Thoughts on Faye Driscoll’s aesthetically promiscuous, collaborative, radical, uncategorizable work.

Wow Mom Wow (2007) spotlighted talking butts and lovers wrestling, while I sat wide-eyed in the audience on a date. In 837 Venice Boulevard (2008), we all sat on an imagined beach with Faye, perverted preteen dreaming, in a world created through the gestures of a threesome. There Is So Much Mad in Me (2010) left me feeling hurt and wounded, on the receiving end of the vibrancy of anger’s movement. You’re Me (2012) was exhausting, playful, and frantic. Watching Faye and Jesse Zaritt perform this physically demanding duet—feathers and baby powder flying—made me feel as though I could watch Faye’s choreographed faces for hours. Her expressions moved down her body, a gorgeous, evil, and maniacal worm face that melted in every inch of flesh and fabric.

Faye Driscoll’s work has been at the forefront of a shift in the genres we use to describe live or time-based arts in particular. Or rather, Faye’s work comes out of an intermedia history that never wanted neat disciplinary boundaries to begin with. While her training is in dance, she also choreographs plays, directs theatrical events, and stages sensations between word, sound, and language. Having collaborated with Young Jean Lee, Taylor Mac, and Cynthia Hopkins, among others, Faye is familiar with the bleeding out of form. Pushing on postmodern dance’s clean affective palate, she paints a tightly choreographed explosion, with herself, a gentler Lars Von Trier, in the director’s chair.

We might call Faye’s performances time-based work, body art, sculpture, contra dance, and emotional labor. Her work is contemporary performance with a linguistic foothold in dance. Faye admits others have called Thank You for Coming: Attendance “a play,” a word that rings differently than “theater.” Her practice is both collaborative and “toppy,” with dancers confidently moving one another’s bodies, like structures and building blocks, like erector sets or Legos, or something far softer. They assemble a human beanbag mountain where one body, arm, or earlobe gets stacked upon another. Holding its shape, the tower is piled to the ceiling, a pillar made only of lipstick, tinsel, and the silver blanket capes that marathon runners wear.

During a talk Faye gave in 2014 at Wesleyan University’s Center for the Arts, I wrote out a list of thoughts in response to her work in my notebook: “dishes in my sink,” “broken down buildings,” “it’s funny how you sneak virtuosity in there.” Another list might be:  Jennifer Monson, Ishmael Houston-Jones, Yvonne Rainer, Karen Finley, Reza Abdoh, Vito Acconci, Marlon Riggs, Vaginal Davis, Beverly Hills 90210, Tevas. Sculpting with the audience’s bodies, she manifests props that explode in a tightly woven hot mess. Faye’s work is aesthetically promiscuous; she pulls from a variety of media and influences, creating television on the dance floor. The audience is not incidental in her work, but neither are they called out. There is something implicit and subtle in the way her performances make you feel a mix of radical emotions.

▸ Stored data
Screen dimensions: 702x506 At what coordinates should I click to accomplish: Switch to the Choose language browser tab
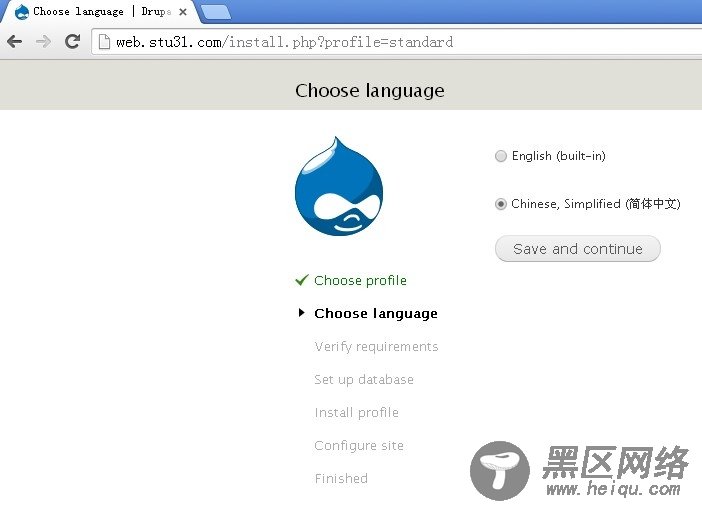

▸ Task requirements
A. Answer these questions using the text on Faye Driscoll's work:
(i) Who performed the duet You're Me with Faye?
(ii) In what year and at what venue did Faye give a talk?
(iii) What discipline is Faye trained in?
B. For each statement, say whether it agrees with the text on Faye Driscoll's work, and quote the words from the text that decide it.
(i) The text dates 837 Venice Boulevard to 2008.
(ii) Faye has collaborated with Taylor Mac.
(iii) Faye's performances call out the audience directly.
None of the data is needed for this work.

▸ Final results
A.
(i) Jesse Zaritt
(ii) 2014, at Wesleyan University's Center for the Arts
(iii) Dance

B.
(i) Yes: "In 837 Venice Boulevard (2008)"
(ii) Yes: "Having collaborated with Young Jean Lee, Taylor Mac, and Cynthia Hopkins"
(iii) No: "The audience is not incidental in her work, but neither are they called out."